Just the same as I would have wanted the mechanic who worked on my heat pump to know what a TXV valve is (long story).
But that was not the case here, it was just "mechanical valves are 2.5 to 3.5" without knowing/considering anything else like different valves, or different "risk category patients",
And now that they have become familiar with all of that, after consulting with the surgeon and On-x as well, they now feel that my range should be 2 to 3. Being informed is a good thing to help manage patients IMO.
From what I understand, the range is 2.0 to 3.0 in the U.S.
from what I've been reading lately, as approved by some kind of association like the FDA, for the On-X aortic valve, for "low risk" patient factors (sorry but I'm not up on all the details though).
I am not a doctor but as I understand it the benefit is that the lower the effective/safe range for whatever valve it is, the better it is as far as keeping our bodies as close to "normal" as possible,
thus reducing chances of bleeding issues, by not having our clotting times unnecessarily modified to be higher than is necessary, as well as the benefit of reducing other side effects from blood thinners (lower dosages). It's one of the reasons that some people chose biological valves over mechanicals (not having to deal with blood thinners at all).
If a mechanical valve could be invented that required no clotting time modification/no blood thinner med at all wouldn't that be a good thing?

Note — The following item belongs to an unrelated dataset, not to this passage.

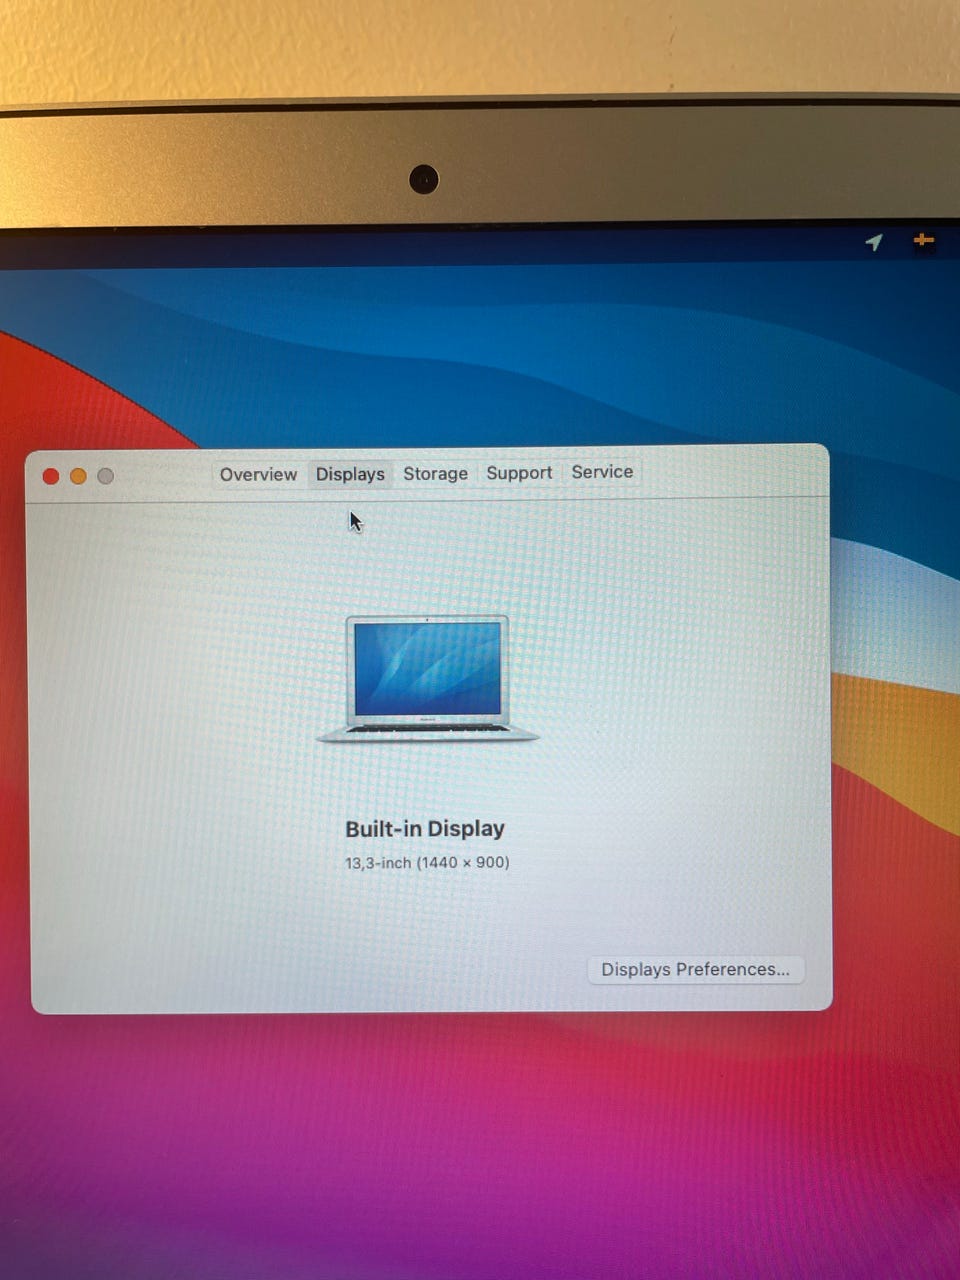This screenshot has height=1280, width=960.
Task: Open the location arrow menu bar icon
Action: tap(874, 242)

Or if not, then the lower the range the better, because this reduces the chances of clots forming (not having to worry about getting low)?
For example, if a valve is created that studies find cause no clot risk with INR in range of say as low as 1.5, then patients won't have to worry as much about an INR fluctuating down to 1.5 for
PS did I actually manage to figure out how to add a quote!?!?!? Is there an easier way than having to hand delete all the rest of quoted post first? But at least I think I've learned something today.
Yikes! But isn't this SUPPOSED to be the people who are supposed to already know what they're doing?!! Certainly you're not their only patient on AC monitoring!?
My numbers are too low now btw (1.7). Yet he let me go 2 weeks without being tested despite my trying to express that my dosage had previously been upped then dropped, and my numbers were consistently dropping when he took over my "monitoring", and I should be tested more often since I felt I would get too low in 2 weeks. I knew I was going to drop below 2, and keep dropping, and I was right. Sigh.
Well I think that your level of 1.7 is a bit 'dicey' but ultimately it is only you who makes the informed choice on what you feel comfortable with. An old phrase is that its easier to replace blood cells than brain cells (meaning that a small bleed may be less problematic than a small clot and a stroke)
Fatal doesn't bother me in the least, living impaired is quite a serious matter for you and your carers.